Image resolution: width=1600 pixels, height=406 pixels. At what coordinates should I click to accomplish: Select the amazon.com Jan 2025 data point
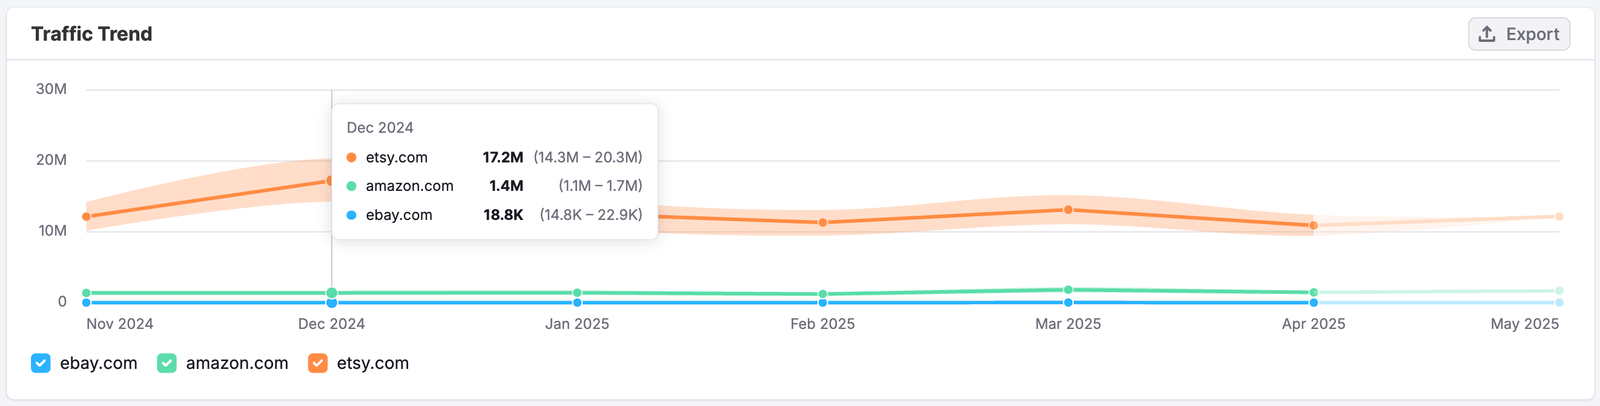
● ● ● ● ●
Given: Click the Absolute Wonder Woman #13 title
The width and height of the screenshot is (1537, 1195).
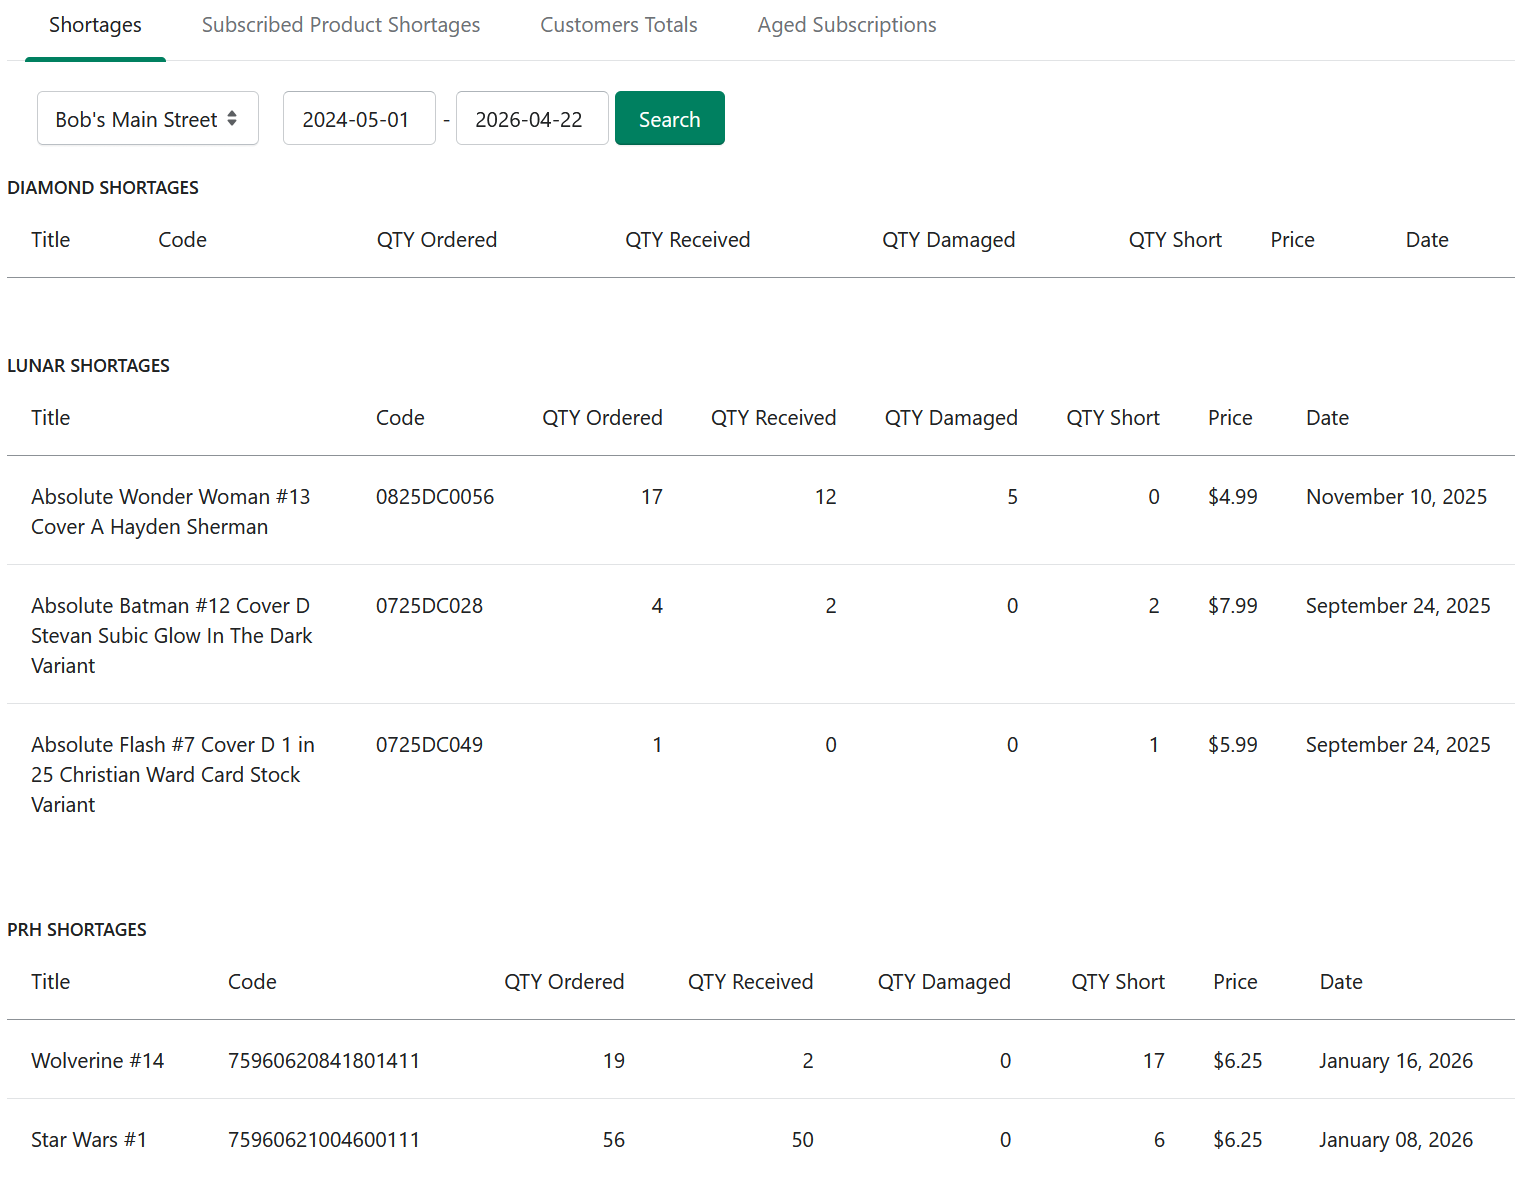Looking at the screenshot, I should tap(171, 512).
● ● ● ● ●
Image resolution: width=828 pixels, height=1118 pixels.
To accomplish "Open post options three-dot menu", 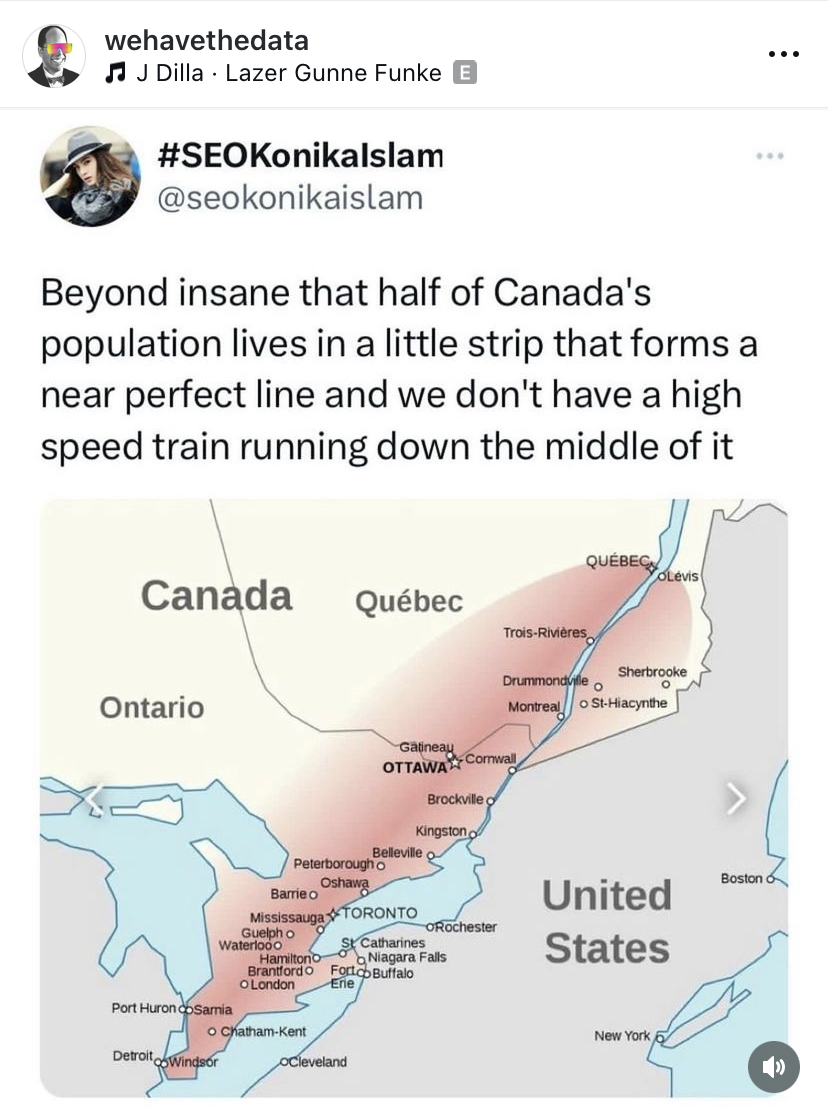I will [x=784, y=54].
● ● ● ● ●
*ACTION ITEM*
From the material above, copy each line that includes the word "Image".

*THE COMPLETED TASK*
Image resolution: width=1600 pixels, height=406 pixels. At what coordinates should I click to accomplish: Select the amazon.com Jan 2025 data point
Image resolution: width=828 pixels, height=1118 pixels.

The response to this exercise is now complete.